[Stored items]
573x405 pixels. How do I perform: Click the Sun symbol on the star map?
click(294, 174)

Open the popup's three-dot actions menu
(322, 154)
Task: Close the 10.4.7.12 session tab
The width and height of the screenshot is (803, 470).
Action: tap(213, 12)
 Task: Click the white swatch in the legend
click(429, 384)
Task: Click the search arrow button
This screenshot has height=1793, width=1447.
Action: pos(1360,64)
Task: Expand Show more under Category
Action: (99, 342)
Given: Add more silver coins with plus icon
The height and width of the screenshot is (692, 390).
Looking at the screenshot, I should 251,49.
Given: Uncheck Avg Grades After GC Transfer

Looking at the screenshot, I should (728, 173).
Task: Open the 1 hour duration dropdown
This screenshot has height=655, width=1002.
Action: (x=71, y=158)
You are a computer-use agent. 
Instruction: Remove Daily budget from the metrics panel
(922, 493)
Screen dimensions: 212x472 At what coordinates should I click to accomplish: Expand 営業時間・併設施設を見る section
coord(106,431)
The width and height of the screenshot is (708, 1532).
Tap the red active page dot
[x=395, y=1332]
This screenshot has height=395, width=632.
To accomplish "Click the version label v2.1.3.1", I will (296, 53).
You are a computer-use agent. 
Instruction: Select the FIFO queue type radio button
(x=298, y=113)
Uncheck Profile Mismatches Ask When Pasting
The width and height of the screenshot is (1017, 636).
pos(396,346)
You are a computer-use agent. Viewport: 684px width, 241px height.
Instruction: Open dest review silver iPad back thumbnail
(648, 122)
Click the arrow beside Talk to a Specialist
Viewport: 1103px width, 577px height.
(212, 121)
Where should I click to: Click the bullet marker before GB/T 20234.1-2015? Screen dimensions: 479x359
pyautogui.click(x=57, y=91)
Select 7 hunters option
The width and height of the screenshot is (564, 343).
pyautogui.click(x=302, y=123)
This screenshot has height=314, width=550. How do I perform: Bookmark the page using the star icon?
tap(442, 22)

• Assignment: Which of the lines above carry the string "arrow"? Pick them out and copy them.

• Output of the exercise:
Task: Click the search arrow button
Click the arrow beside Talk to a Specialist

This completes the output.